Building up future engineers
In the rooms of Ackerman Union, groups of high school students design and assemble their own circuits. Others learn the basics of computer programming or nanotechnology.
UCLA engineering students at all levels – from undergraduates to post-doctorate researchers to alumni – stand by ready to answer questions.
In the middle of it all, Rick Ainsworth, director of UCLA’s Center for Excellence in Engineering & Diversity, watches as a national problem is tackled from the regional level.

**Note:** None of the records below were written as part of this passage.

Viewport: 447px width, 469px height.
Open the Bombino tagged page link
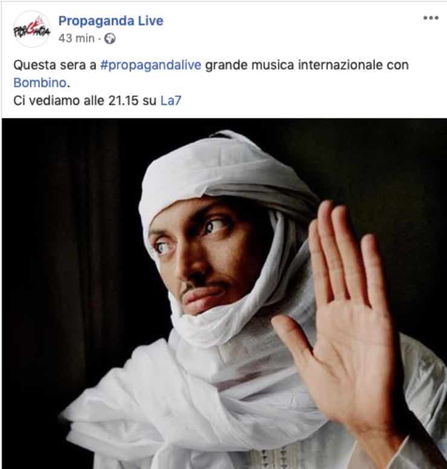click(40, 83)
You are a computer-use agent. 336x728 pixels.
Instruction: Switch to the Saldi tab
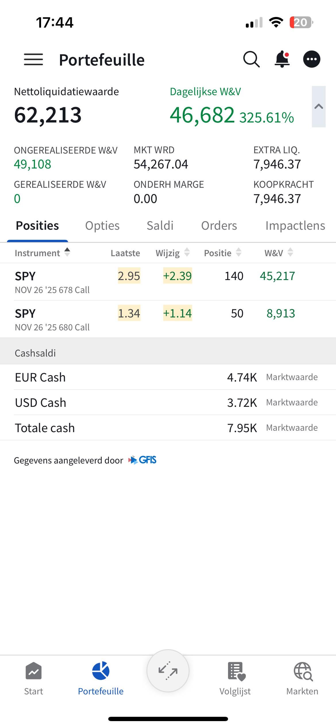point(160,226)
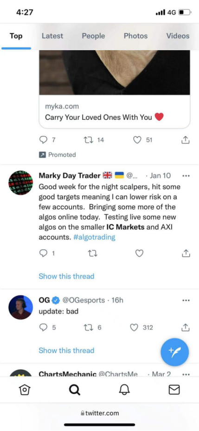This screenshot has height=431, width=199.
Task: Open direct messages envelope icon
Action: [174, 390]
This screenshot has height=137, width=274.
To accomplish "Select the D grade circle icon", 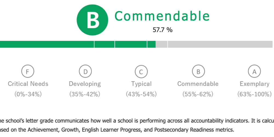I will pos(85,71).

“There’s a troubling decline in the numbers of scientists and engineers produced in the U.S.,” Ainsworth said. “The chief reason we’re falling behind is because of lack of investment in education.”
Over 250 high school students came to UCLA yesterday from eight high schools to participate in workshops and demonstrations geared toward science and engineering concepts and career possibilities, all part of a Young Engineers & Scientists event.
Ainsworth described a global trend in which many other countries have begun investing in math, science and engineering education as a means of economic revitalization.
The National Science Foundation reported in 2004 that the number of U.S. jobs requiring science and engineering skills is growing at nearly five percent annually, compared with a 1 percent growth rate for the rest of the U.S. labor market.
The current rate of students entering science and engineering fields is falling very short of the demand.
“It’s about intervention in the education system to galvanize students toward math and science,” Ainsworth said. “It’s not an easy thing to do. Most people avoid it.”
CEED works closely with the statewide Mathematics, Engineering, Science Achievement program to promote the interest of students in science and math-based careers.
One of the presenters at the event was Enrique Baez, a representative from the Jet Propulsion Laboratory in Pasadena, who sat at a table behind robotic arms and scale models of the Mars exploration rovers.
“I’m here as an example of what can be done,” Baez said, a former UCLA mechanical engineering student.
“My objective for the day is to get the idea in their head, spark some interest,” he said.
MESA students can also participate in the Science, Mathematics Achievement and Research Technology for Students summer program, which allows them to conduct research and take classes at UCLA and other regional institutions.
Jacque Perkins, a student from the Los Angeles Center for Enriched Studies, participated in the program last summer and conducted DNA extraction experiments alongside UCLA graduate students.
Perkins used centrifuges and pipets to determine the genetic basis of seed dispersal patterns from leaf samples of a species of African tree. As a high school student, he was also exposed to the environment and etiquette of a university research lab.
“I didn’t realize how you have to be so precise in everything you do,” the high school senior said.
He has applied to Stanford, Berkeley and UCLA, and said he hopes to pursue a career in medicine.
The growing numbers of students attending high school in urban areas has not been tapped into for its full potential, Ainsworth said.
“The contribution of students from urban schools is far below their proportion,” he said. “They’re not on this campus, and they’re certainly not in the school of engineering.”
But statistics are already showing a shift away from that bleak outlook. Approximately 80 percent of students who participate in SMARTS go on to a four-year institution, Ainsworth said.
Lorenz Cisne, one of Perkins’ classmates, has participated in MESA programs since the fifth grade and has already been accepted to the University of Michigan’s pre-architecture program. ‘There’s so much in the world with engineering,” Cisne said.
She said she hopes the structures of scientific and engineering fields will improve her critical analysis skills.
“In math, two plus two will always equal four,” she said. “You’re pretty much always going to find an answer, you just have to work at it.”